Last week, we published the first part of our guide on the health risks plumbers are regularly exposed to when doing their jobs.
However, the three main hazards we covered - musculoskeletal injuries, tool-related ailments, and slips, trips and falls - are not the only potential threats to their wellbeing.
While these might be the first that spring to mind when considering how a plumber could come to harm as they carry out their work, there are plenty of other risks that they are likely to make contact with throughout their careers.
So, what else does the average plumber need to pay attention to?
Infections and viruses
We've already established that plumbing can often be about as far away from being a glamorous job that you can get. However, to emphasise it even more, it's worth recognising that those awkward cavities and holes under the floor that plumbers often find themselves in can sometimes result in them being in close proximity to animal droppings.
Breathing in the bacteria from some types of faeces can result in various infections and viruses.
For example, the hantavirus is a danger when contact with the droppings of a particular type of rodent is experienced. The illness - also known as haemorrhagic fever - is extremely serious and can even result in fatalities.
Another similar virus is psittacosis, which despite also being called parrot fever, can be contracted after being in close proximity to infected sparrow and pigeon faeces. Symptoms generally present themselves in the same way as pneumonia and once again immediate action should be taken if the condition is manifested.
Electrical hazards and burns
It is well known that water and electricity doesn't mix well and plumbers are in the unfortunate business of often having to deal with products of an electrical nature in a wet environment.
As a result, all precautions should be taken to ensure the power is switched off at the fuse box when necessary to ensure the risk of electrocution is eradicated.
However, another hidden danger is when a plumber is required to drill into a wall when they don't know where any electrical wiring might be. As a result, sufficient personal protective equipment should be worn to minimise the chances of any harm being caused.

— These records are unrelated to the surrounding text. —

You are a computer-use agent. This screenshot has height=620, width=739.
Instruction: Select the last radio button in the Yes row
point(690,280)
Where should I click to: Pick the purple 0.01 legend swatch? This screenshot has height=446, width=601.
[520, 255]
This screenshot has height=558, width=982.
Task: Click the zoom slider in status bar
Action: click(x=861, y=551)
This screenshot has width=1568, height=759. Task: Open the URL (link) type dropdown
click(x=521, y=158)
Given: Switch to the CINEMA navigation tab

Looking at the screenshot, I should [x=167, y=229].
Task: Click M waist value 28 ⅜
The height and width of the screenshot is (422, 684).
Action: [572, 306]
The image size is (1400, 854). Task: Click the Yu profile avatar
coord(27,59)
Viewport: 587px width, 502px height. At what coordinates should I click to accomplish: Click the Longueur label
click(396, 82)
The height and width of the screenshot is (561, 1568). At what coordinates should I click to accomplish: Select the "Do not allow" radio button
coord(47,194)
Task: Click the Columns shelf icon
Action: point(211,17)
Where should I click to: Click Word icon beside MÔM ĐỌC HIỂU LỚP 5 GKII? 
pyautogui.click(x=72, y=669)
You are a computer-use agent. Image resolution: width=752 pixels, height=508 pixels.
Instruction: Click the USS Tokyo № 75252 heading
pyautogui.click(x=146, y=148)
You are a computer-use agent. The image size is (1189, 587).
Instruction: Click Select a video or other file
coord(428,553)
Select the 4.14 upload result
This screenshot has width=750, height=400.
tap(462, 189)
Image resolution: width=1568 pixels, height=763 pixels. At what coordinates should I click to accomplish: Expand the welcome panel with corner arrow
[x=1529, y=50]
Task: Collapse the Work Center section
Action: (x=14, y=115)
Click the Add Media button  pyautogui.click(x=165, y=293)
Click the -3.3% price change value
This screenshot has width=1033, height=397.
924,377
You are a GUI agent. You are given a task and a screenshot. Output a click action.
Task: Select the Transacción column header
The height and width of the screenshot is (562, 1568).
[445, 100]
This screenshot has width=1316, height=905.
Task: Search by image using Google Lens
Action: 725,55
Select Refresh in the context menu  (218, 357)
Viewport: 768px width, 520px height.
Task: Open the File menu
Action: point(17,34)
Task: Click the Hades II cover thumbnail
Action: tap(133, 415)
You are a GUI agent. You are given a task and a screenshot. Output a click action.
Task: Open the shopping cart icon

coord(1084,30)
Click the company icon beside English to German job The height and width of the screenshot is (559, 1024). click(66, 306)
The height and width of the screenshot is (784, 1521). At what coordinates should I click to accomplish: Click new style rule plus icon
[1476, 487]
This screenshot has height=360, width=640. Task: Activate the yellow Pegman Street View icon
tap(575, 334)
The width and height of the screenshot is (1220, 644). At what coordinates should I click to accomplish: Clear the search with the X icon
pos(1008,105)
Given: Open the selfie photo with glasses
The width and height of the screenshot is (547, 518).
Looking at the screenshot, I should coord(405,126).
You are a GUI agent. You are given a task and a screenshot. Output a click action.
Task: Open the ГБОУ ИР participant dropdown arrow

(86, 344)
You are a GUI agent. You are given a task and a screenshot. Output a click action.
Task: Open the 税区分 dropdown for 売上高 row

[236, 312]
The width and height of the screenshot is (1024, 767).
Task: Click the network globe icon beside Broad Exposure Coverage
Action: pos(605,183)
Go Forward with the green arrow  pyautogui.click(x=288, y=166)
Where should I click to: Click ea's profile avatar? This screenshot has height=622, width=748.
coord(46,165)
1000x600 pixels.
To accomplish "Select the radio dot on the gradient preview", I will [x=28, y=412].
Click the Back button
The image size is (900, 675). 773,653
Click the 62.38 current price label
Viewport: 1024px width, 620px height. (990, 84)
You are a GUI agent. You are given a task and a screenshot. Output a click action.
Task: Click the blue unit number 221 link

Another hazard to contend with is that of burns caused by scalding water or steam. The correct safety procedures for dealing with this should be covered in basic health and safety training, but there's always the chance a professional can be caught out unawares.
Being a plumber can often involve working long hours in cramped conditions, which will do absolutely no favours for a person's stress levels.
Ultimately, this health risk can be completely controlled by the individual and its importance shouldn't be underestimated, as someone who is doing their job while feeling stressed or anxious is more likely to make mistakes that could result in other mishaps occurring.
Taking regular breaks and working towards achievable targets or deadlines is sound advice to live by, while managing customer expectations at an early stage is also a good route to take, to ensure that they don't end up applying extra pressure to get the job done to an impossible standard.
Whether a plumber is self-employed or is part of an organisation, stress can apply either way. According to the Health and Safety Executive, stress accounts for approximately 40 per cent of all work-related illnesses.
One of the most important characteristics all plumbers should possess is an ability to be aware of their environment. Identifying potential hazards comes part-and-parcel with this, and certainly training has a significant role to play in protecting those who are looking to move into the profession.
While there are some situations resulting in harm that can't be helped, the majority can be prevented or at least limited by taking this approach.